Two of the companies owe more than $100 million in taxes, said Rep. John Lewis, D-Ga., chairman of the House Ways and Means Subcommittee on Oversight.
Altogether, the 13 companies owed the government more than $220 million in unpaid taxes, he said.
"This is shameful. It is a disgrace," Lewis said at the beginning of a hearing into how the TARP money is being spent.
Lewis' committee discovered the unpaid taxes in a review of tax records from 23 of the firms receiving the most money, Lewis said.
"If we looked at all 470 recipients, how much would they owe?" Lewis asked.
He didn't identify the companies or indicate how much TARP money they have received. But some of the corporations that have received the largest chunks of TARP cash include AIG, Bank of America, Citigroup, General Motors and Chrysler.

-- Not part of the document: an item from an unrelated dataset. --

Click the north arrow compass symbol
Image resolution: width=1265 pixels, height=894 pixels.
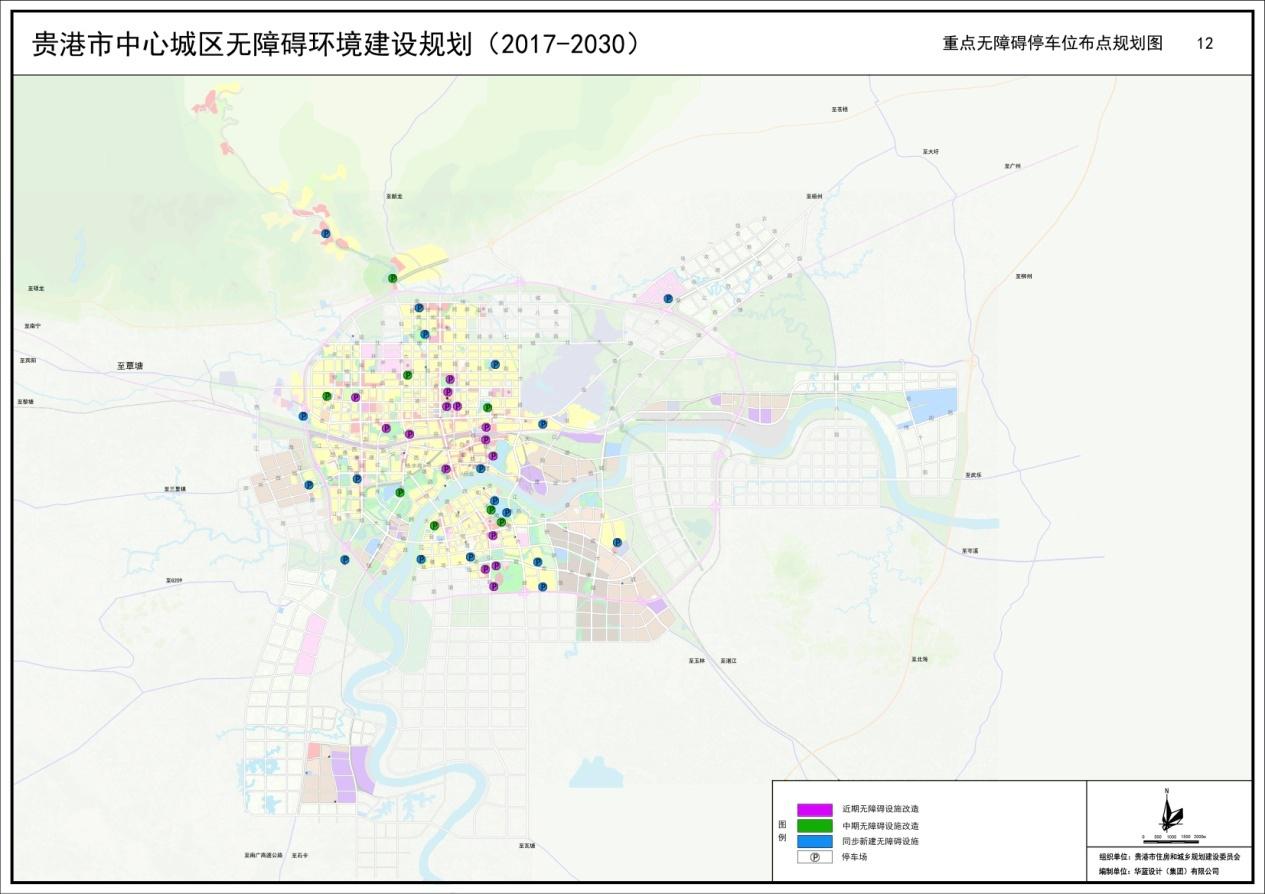(x=1168, y=810)
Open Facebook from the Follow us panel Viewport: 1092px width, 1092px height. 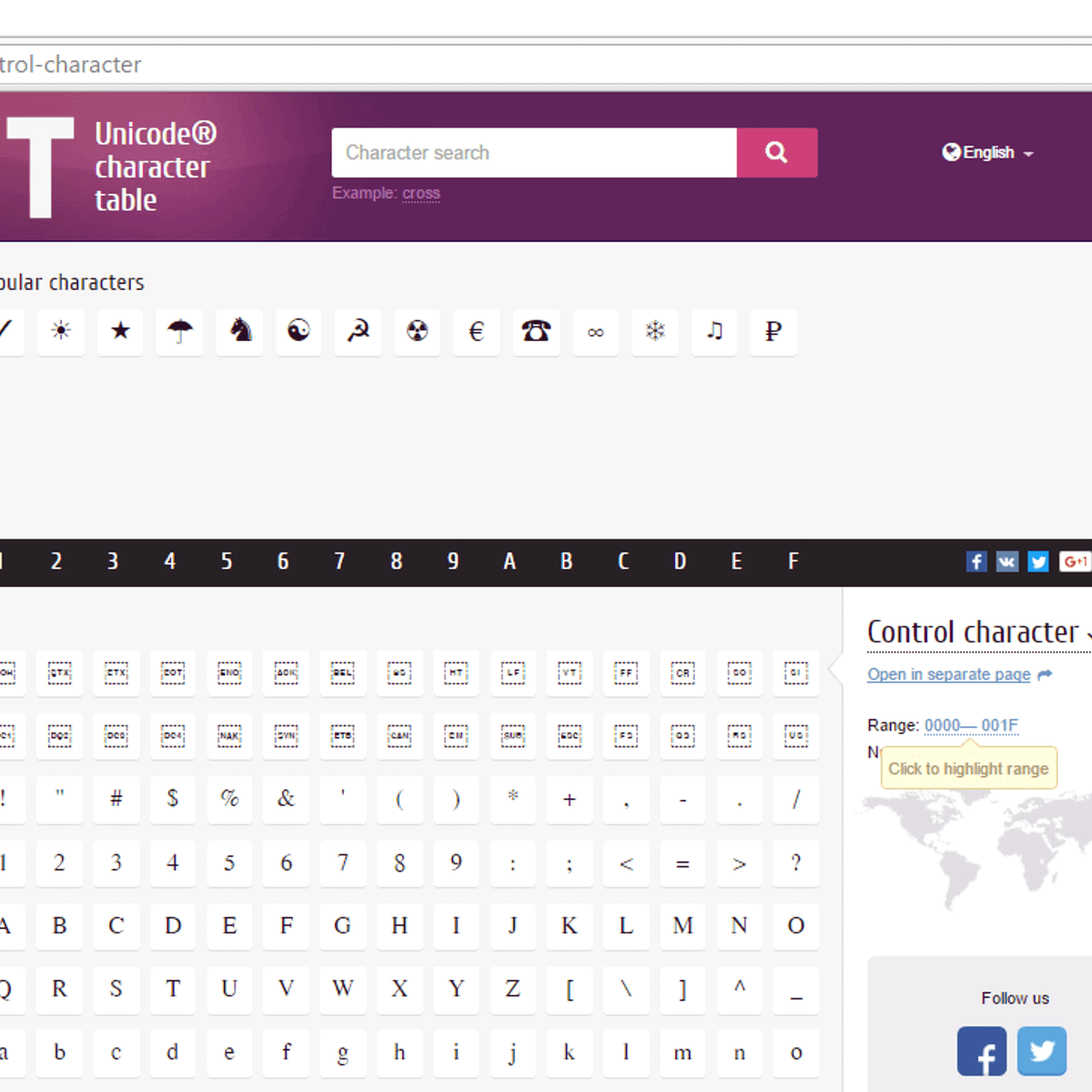pyautogui.click(x=981, y=1051)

So far, Treasury has allocated $300 billion of the TARP money that was authorized by the Bush administration. It is preparing to allocate a second $300 billion by the Obama administration.
The Georgia lawmaker said the subcommittee learned of the unpaid taxes from IRS records. He said these firms were required to sign contracts that they did not have any unpaid taxes, but the Treasury Department never requested the tax records.
"This entire program is based on trust -- trust in the giver and trust in the taker," Lewis said.
Neil Barofsky, special inspector general for TARP, told the hearing he plans on discussing the unpaid taxes with the Office of Financial Stability "to remedy the situation."
If an executive knowingly signed the contracts knowing that their statement on taxes was false, "that would potentially be a crime," Barofsky said. "We are going to look very heavily into this."
The issue of companies that owe millions in taxes getting massive amounts of federal help is the latest in a series of issues that have embroiled federal attempts to bail out the economy.
Companies have been forced by public outrage and federal pressure to cancel lavish corporate retreats and limit or eliminate executive bonuses. Outrage over bonuses have embroiled the beleaguered insurance giant AIG.
Barofsky said his office is launching an audit to find out "who knew what, how, when and why," and is coordinating with the Department of Justice to find out if it is possible to recover the AIG bonuses.
"Preliminary information we have seen indicates that the TARP contract between AIG and Treasury that was entered into back in November specifically contemplated the payment of bonuses and retention payments to AIG employees, including AIG's senior partners," Barofsky said.
Some AIG executives have volunteered to return the money.
The inspector general has warned that the spending of so much money in such a short time is ripe for fraud, abuse and corruption. He said he has two investigations under way.
"We are looking into the impact of outside influences on the TARP application process, and we will report back to Congress on our finding as to what impact, if any, that lobbyists or other outside influences have had," Barofsky said.
"Second, we have begun an audit into the process under which Bank of America received $45 billion in capital investment and is to receive a guarantee relating to approximately $100 billion of toxic assets in four separate TARP transactions under three different TARP programs," he said.
Barofsky said, however, that he was having trouble staffing his office, partly because it is a temporary agency and there are restrictions on pay and on conflict of interest rules. Many of the potential employees have worked for companies that would be targeted for oversight or have a financial interest in those companies, he said.